May 19, 2022 - UTMediaCAT/mediacat-docs GitHub Wiki
Agenda
- try slower crawl with single call procedure (as discussed above)
- Alejandro: look at proxies for crawling: https://www.blackdown.org/best-datacenter-proxies/
- Monday meeting:
- finish documenting where different data are on our server
- question: adding text aliases and re-running scope?

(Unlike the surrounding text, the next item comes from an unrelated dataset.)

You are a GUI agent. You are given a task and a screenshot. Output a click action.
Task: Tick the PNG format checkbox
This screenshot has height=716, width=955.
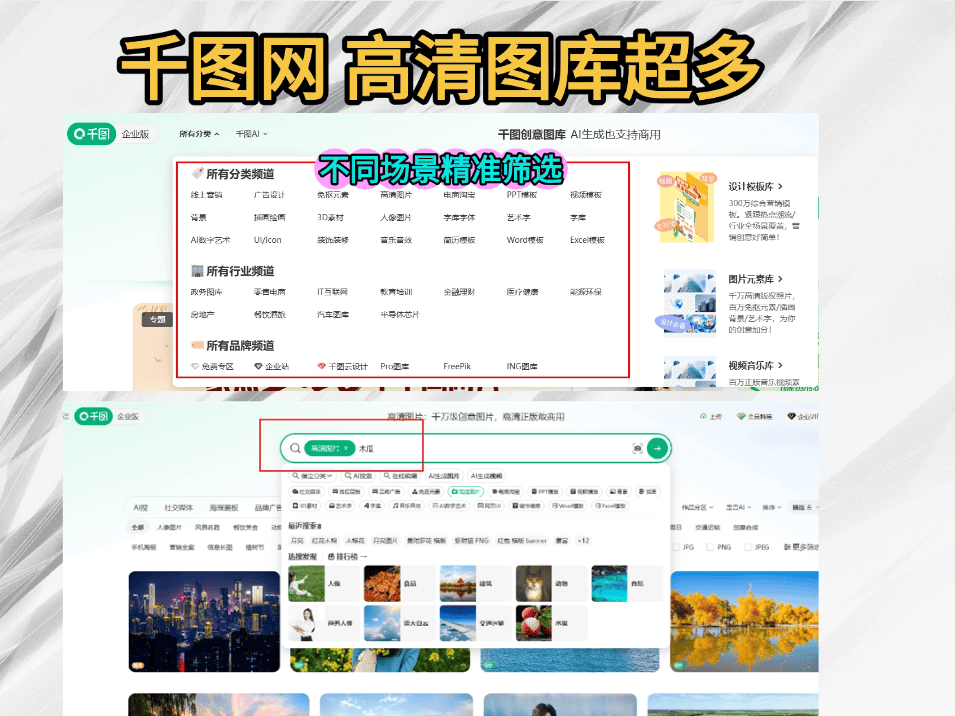point(711,547)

- one example from KPP data about embedded tweets -- not urgent
- postprocessor refactoring -- to check back next week
Crawl Strategies
- insights from crawling small sites & The Guardian
- stealthy mode works well - no 403
- using 2 threads also worked - no 403, even on middleeasteye
- wait time of 3-4 seconds
- still got 100,000 per day with body html
- problem is that it isn't possible to control speed
- 1 thread with wait time 3-4 seconds: very slow, running into problems with slow load times, eg loading video, where can take 1-3 minutes at times
- 2 threads allows the other thread to keep going
- using the single call to get body html doesn't really slow down the crawler
- try crawling multiple domains with 2 threads each
- possibility of a brake?
- email in util crawl: send email to user and pause the crawler if receive 10 x 403 error or 10 x 429 error
- worth re-crawling nytimes.com?
- probably not
- use proxies? - later
- start NYT Archive/keyword crawl on politics (sent by email) -- will set up
postprocessor refactoring - start now?
- all method and all code in a single file
- to debug, really hard to find
- recommendation: divide into multiple parts: input, find citations refs, and others
- also: more object oriented approach
- wrt data structure: data frame operation will help -- think of them to load full data frame, then operating as columns/rows
- start with dask data frame, built in function: sorting etc
- common functions: load scope (small), load domain data (json - looping and creating dicitonary), load twitter data,
- instead of dictionary, create data frame
server
- finalized deletion of different old datasets - done
Twitter issue: embedded tweet
- not a hurry
Action Items:
- Alejandro: finish updating server documentation
- Alejandro: send sites to crawl
- design crawl brake (pause and email)
- test new method above (2 threads, etc) on small domain list of domains
- main item is postprocessor refactoring along lines stated above
- NYT archive politics crawl
Backburner
- Twitter: embedded tweet issue
- using crawler proxies
- adding to regular postprocessor output:
- any non-scope domain hyperlink that ends in .co.il
- any link to a tweet or twitter handle
- This is a bit outside our normal functionality, so I will put it on the backburner for now.
- what to do with htz.li
- finding language function
- image_reference function
- dealing with embedded versus cited tweets